La manipulation de l’Histoire par les castes au pouvoir, en Algérie, en France et ailleurs, conduit toujours au recul des libertés réelles et à l’abrutissement des Hommes. Ne soyons pas naïf, l’Histoire est toujours celle de la caste au pouvoir ; l’Histoire est écrite par les vainqueurs, c’est bien connu. Ce qui ne rend pas sa manipulation à des fins idéologiques acceptable pour autant. Et ce qui rend de facto toute loi mémorielle essentiellement inique.

Libérez Boualem Sansal !

Philippe Rubempré

Collectif, Pour Boualem Sansal, Éditions David Reinharc, mars 2025, 262 p.

1Nous nous garderons bien ici de trancher le débat historique, ce n’est, nous semble-t-il, pas la question.

2La réalité (et non mon opinion) est que le régime algérien est comme l’empereur du conte d’Andersen, il est nu. Il est contesté par les Algériens (Mouvement du Hirak, manifestations régulières en Kabylie, abstention massive lors des élections et résultats à faire pâlir n’importe quel autocrate de république bananière…), ne tient que par la collusion des généraux et des islamistes (si l’on en croit la majorité de la presse française), qui s’accordent pour spolier le peuple algérien de ses libertés et de ses richesses en accusant la France, l’ancien colonisateur, horresco referens, d’être responsable de tous ses maux. Ce qui peut sembler de bonne guerre. Le problème est la France, qui ne réagit jamais ; au mieux qui ignore, au pire qui cède du terrain, incapable qu’elle est de se faire respecter, de crainte d’hypothétiques réactions violentes de la diaspora algérienne vivant sur son territoire.

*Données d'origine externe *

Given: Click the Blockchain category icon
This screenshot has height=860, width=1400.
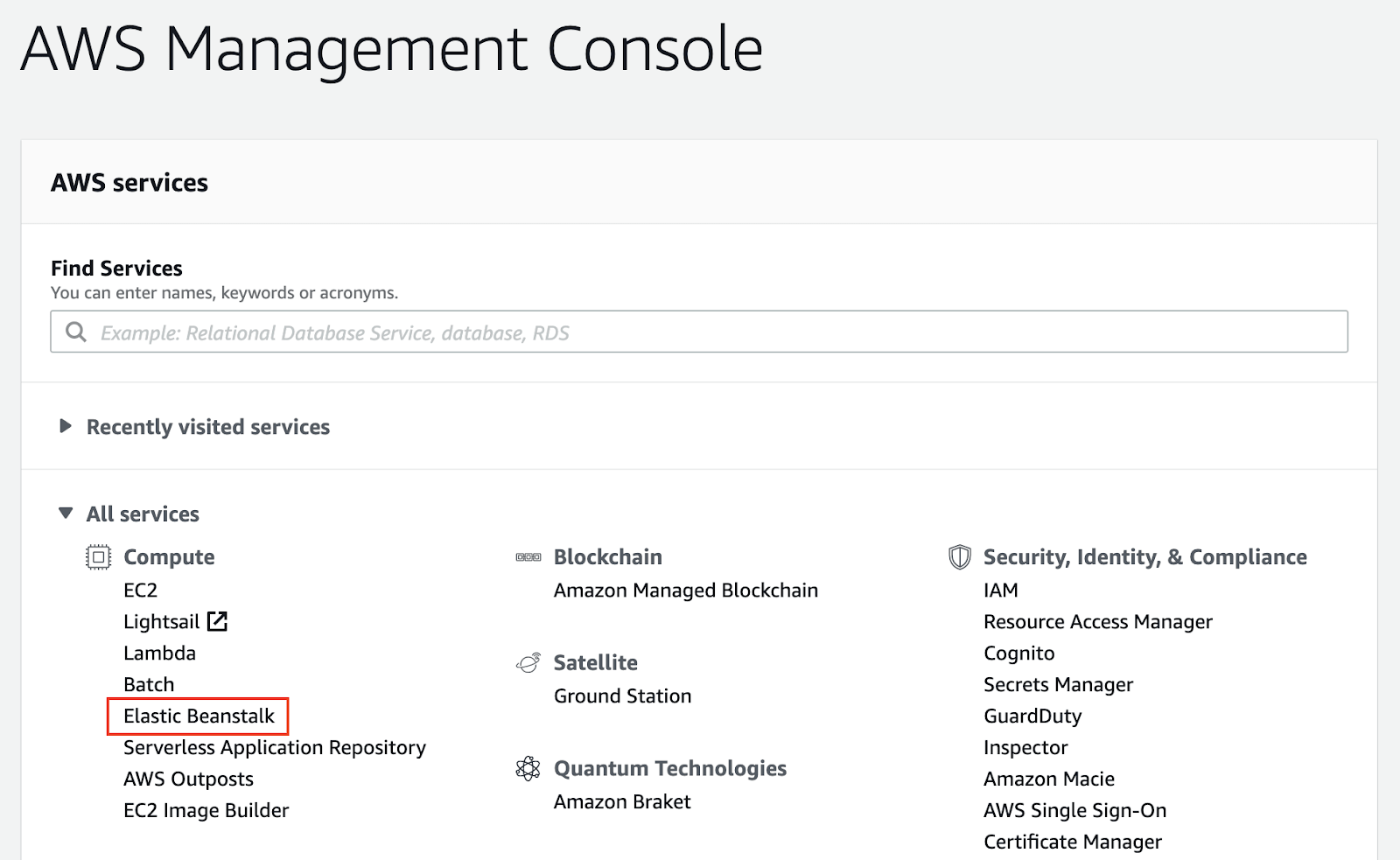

3Frontières est un média qui s’assume de droite. Son « malheur » est qu’il est critique de l’immigration, du mondialisme et des dérives de l’état de droit vers un « pouvoir des juges » (non-élus, donc anti-démocratique). Cette ligne éditoriale est légale autant que légitime, qu’on l’apprécie ou non, ce n’est en rien la question. Libre à chacun de contester les propos tenus dans Frontières, sous réserve d’honnêteté intellectuelle. À aucun moment Frontières ne formule de proposition ou ne défend de position d’extrême-droite (donc, puisqu’il faut bien la définir, cette fameuse extrême-droite, valorisant le culte du chef, un État fort, l’autoritarisme, l’anti-parlementarisme de principe, la censure, la répression des dissidents, la désignation de boucs-émissaires en raison de leur ethnie, religion, appartenance supposées ou réelles). Frontières combat avec ses arguments (contestables, comme toute ligne idéologique, et fort heureusement contestés, preuve qu’il reste un semblant de débat dans ce foutu pays qu’est devenue la France) à la fois l’idéologie réviwokiste d’extrême-gauche, et libérale-libertaire macronito-UE compatible dont les grands succès depuis la fin de la Seconde Guerre mondiale illuminent notre quotidien. Il semble que ce soit suffisant chez certains décérébrés incultes et moutonniers qui composent l’essentiel de notre « élite » politico-médiatique pour être qualifié « d’extrême-droite » (laquelle existe en France, hors de l’arc parlementaire, a ses publications et a même présenté une liste aux dernières européennes, Forteresse Europe, dont le score lilliputien est passé inaperçu).

4Citation empruntée à l’avertissement figurant au début de chaque numéro de la revue satirique de droite La Furia, elle aussi sous le coup d’une procédure judiciaire intentée notamment par SOS Racisme visant à la censurer (mais où est Charlie ? – qui défend sans arrière-pensée Boualem Sansal), procédure doublée des pressions d’usage sur les distributeurs pour qu’ils retirent la revue de leurs rayonnages, au nom de la liberté et de la démocratie bien entendu (pas d’accord ? Facho, va!).